Every week in the Weekly Dose of Optimism, we highlight five stories of the incredible things that humans pull off. The Weekly Dose started as a small fight back against the prevailing sense of pessimism in the air that I described in Optimism.
Recently, though, Dan and I have noticed the winds shifting. There’s a growing sense of optimism beyond this little newsletter. We are so back.
Let’s get to it.
WTF Happened in 2023?
When economic historians in 2073 look back on the past fifty years of growth and abundance, they’ll pull up a bunch of charts, and one question will jump out at them: WTF Happened In 2023?
Maybe I’m drunk on a cocktail of optimism and technological progress, but it feels like 2023 is the turning point: from Stagnation to Acceleration.
The last big turning point is clear in hindsight, so clear that there’s a whole website dedicated to a single year: WTF Happened in 1971?
It’s just dozens of graphs showing that things kept getting more awesome until 1971 and then stopped getting more awesome after 1971.

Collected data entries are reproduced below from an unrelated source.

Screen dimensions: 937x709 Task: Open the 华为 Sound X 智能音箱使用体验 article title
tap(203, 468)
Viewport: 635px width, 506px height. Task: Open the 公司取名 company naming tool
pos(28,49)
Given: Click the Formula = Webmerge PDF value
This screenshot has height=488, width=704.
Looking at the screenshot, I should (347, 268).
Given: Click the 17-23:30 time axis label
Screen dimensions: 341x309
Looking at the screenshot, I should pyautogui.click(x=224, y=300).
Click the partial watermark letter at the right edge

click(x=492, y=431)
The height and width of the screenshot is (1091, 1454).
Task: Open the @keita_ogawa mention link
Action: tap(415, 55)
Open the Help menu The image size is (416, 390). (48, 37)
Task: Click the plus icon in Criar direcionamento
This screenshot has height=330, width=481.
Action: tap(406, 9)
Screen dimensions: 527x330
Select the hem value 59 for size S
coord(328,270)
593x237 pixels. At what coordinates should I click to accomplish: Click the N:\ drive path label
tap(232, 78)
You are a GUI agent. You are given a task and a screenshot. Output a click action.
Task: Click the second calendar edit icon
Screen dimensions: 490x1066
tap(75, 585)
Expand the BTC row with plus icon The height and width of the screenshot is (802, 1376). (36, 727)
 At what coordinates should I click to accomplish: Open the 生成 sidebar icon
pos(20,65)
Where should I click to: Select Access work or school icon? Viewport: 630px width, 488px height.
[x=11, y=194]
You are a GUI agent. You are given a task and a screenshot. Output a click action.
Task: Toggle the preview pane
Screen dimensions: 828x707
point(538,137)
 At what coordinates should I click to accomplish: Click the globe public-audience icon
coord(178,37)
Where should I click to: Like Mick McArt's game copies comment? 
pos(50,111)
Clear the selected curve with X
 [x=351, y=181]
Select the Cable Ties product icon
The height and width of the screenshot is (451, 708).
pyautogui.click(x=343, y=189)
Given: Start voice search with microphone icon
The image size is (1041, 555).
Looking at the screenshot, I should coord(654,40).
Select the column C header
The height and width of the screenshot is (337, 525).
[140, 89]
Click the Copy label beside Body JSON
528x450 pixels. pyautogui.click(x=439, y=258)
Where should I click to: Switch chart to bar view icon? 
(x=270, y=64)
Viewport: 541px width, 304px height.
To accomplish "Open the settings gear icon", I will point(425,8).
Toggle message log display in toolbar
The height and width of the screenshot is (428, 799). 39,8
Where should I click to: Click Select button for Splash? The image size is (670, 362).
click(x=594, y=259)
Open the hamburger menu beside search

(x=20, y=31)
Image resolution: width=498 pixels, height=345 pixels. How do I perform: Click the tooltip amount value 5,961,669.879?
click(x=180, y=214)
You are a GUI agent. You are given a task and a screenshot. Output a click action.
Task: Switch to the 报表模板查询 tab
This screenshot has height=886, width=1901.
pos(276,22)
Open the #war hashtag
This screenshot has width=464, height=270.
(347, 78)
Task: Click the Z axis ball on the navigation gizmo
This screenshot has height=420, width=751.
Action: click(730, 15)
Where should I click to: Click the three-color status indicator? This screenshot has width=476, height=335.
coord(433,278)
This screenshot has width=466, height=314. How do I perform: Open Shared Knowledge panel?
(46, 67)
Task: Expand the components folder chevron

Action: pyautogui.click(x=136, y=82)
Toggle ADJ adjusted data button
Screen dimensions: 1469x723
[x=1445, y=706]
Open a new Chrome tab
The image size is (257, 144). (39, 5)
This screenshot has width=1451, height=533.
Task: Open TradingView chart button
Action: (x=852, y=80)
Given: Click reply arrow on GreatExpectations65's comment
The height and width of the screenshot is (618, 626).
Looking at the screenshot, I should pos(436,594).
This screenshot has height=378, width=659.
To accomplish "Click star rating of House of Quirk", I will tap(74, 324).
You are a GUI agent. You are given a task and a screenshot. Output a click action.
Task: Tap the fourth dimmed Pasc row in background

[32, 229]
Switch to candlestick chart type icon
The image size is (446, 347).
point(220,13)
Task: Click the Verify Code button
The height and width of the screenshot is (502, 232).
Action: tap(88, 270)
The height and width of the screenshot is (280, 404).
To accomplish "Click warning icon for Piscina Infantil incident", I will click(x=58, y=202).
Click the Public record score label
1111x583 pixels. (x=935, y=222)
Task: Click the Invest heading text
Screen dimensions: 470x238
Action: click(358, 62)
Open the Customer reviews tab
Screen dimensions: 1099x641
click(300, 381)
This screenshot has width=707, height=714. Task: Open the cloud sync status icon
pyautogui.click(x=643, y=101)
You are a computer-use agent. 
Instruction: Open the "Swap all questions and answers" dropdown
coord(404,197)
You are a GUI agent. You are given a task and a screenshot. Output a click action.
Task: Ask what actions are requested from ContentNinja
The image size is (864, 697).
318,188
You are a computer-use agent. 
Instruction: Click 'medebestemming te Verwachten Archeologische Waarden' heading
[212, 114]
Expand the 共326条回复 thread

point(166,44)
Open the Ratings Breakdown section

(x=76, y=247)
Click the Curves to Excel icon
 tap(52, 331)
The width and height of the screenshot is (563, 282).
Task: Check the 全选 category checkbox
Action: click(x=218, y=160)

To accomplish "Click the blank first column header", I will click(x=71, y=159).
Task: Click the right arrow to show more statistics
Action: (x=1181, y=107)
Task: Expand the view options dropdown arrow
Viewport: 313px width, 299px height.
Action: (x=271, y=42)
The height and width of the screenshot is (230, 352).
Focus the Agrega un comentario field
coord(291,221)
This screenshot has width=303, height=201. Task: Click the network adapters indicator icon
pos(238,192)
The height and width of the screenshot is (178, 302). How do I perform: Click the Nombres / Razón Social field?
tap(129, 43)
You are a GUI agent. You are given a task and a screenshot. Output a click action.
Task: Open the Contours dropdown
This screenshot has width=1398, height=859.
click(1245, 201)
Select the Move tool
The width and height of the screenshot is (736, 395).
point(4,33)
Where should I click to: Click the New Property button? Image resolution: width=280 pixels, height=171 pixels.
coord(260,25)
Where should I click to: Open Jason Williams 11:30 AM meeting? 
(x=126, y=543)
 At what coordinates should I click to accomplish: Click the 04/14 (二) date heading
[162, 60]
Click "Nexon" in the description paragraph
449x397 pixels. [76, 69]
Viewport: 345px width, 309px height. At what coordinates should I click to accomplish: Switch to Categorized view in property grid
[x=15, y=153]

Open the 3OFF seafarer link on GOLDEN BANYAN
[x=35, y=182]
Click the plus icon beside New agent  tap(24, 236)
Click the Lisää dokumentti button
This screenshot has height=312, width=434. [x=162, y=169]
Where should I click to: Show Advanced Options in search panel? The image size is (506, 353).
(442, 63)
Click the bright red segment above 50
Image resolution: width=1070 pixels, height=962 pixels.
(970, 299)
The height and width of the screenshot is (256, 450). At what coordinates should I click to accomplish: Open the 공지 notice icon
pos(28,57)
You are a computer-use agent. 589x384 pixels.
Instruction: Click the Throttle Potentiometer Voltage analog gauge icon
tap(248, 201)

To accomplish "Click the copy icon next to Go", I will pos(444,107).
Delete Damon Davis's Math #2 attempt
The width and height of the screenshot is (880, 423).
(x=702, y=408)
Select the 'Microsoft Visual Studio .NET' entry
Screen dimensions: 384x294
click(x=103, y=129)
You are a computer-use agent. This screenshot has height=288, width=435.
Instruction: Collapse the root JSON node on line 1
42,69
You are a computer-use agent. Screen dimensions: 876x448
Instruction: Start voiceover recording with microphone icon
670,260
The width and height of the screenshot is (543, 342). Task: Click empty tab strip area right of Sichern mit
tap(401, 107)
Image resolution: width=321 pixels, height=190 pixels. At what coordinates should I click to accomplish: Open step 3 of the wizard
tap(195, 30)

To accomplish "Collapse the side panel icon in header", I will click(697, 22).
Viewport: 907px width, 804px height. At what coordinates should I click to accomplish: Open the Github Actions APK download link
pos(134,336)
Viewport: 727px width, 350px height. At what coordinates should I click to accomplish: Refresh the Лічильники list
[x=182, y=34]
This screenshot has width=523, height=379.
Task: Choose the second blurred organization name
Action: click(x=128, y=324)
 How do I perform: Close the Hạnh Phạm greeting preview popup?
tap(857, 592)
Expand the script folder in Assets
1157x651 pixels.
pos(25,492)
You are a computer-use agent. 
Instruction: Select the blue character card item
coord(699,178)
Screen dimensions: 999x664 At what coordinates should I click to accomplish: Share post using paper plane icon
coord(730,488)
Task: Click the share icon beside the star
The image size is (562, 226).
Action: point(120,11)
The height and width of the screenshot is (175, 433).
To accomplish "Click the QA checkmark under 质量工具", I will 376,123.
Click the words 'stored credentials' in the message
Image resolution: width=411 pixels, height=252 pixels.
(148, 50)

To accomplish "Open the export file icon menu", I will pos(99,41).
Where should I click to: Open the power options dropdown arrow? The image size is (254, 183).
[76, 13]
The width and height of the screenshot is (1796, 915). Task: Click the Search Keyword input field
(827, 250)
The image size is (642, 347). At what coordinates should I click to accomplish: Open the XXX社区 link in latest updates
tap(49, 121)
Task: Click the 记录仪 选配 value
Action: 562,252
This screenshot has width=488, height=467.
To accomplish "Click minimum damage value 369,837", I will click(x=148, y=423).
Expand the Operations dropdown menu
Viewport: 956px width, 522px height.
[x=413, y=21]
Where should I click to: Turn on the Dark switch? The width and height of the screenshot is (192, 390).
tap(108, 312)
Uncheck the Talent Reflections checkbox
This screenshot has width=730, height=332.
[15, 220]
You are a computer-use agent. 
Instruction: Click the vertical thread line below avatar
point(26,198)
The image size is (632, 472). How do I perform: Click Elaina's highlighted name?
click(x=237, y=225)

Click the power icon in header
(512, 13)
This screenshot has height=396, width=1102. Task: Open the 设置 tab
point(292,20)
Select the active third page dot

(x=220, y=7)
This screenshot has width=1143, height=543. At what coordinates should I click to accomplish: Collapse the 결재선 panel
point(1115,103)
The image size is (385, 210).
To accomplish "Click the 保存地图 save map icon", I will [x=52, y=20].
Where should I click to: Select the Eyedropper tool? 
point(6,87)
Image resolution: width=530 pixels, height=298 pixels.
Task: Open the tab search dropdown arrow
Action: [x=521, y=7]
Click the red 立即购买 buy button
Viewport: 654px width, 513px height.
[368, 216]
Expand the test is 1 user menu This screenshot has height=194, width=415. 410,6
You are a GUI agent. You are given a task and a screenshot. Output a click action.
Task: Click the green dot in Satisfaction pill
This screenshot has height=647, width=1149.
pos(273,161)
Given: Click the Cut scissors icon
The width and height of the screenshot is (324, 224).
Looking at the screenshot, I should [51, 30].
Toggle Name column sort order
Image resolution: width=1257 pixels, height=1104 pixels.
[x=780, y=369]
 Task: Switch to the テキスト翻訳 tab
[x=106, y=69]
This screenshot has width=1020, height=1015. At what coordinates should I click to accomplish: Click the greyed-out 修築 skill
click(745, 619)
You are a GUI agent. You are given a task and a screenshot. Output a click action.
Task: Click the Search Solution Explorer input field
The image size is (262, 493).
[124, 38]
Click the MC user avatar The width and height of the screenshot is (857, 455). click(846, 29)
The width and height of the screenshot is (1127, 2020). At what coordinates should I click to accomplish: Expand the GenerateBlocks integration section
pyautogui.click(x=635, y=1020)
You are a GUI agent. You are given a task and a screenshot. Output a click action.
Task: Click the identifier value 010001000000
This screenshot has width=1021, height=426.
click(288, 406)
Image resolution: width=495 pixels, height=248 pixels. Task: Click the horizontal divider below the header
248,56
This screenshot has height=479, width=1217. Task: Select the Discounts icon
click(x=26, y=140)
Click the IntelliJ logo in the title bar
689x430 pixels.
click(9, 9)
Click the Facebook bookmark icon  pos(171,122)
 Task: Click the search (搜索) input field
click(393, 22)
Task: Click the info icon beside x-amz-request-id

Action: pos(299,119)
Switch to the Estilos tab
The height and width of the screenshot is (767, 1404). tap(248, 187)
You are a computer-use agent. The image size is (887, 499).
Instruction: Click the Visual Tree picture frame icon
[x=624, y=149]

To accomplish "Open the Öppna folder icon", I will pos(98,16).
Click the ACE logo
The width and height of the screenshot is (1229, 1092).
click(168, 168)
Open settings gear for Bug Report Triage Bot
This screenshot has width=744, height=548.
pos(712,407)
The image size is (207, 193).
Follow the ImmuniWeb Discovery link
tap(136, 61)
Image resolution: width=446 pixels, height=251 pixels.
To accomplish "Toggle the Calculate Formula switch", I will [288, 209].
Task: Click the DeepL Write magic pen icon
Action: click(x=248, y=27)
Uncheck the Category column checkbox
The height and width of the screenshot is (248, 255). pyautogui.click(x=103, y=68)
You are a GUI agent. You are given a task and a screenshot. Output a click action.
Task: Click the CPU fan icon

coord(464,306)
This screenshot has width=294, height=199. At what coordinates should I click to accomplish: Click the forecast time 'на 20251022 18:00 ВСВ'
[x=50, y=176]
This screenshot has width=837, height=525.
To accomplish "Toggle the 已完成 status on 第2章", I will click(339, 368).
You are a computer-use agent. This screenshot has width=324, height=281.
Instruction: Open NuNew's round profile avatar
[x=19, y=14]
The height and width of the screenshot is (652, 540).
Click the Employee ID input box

Economist Tyler Cowen calls the period since 1971 The Great Stagnation, a half-century slowdown in productivity and innovation.
It wouldn’t have been obvious in 1971 that things were going to slow so dramatically. The data might have looked a little wobbly, but that happens year to year. There might have been clues, though, if you were looking: the dollar depegged from gold, regulation was increasing, America was losing in Vietnam, growth fell out of vogue. You might have picked up a shift from optimism to pessimism, which trickled into policies, corporate decisions, and then, years later, into the data.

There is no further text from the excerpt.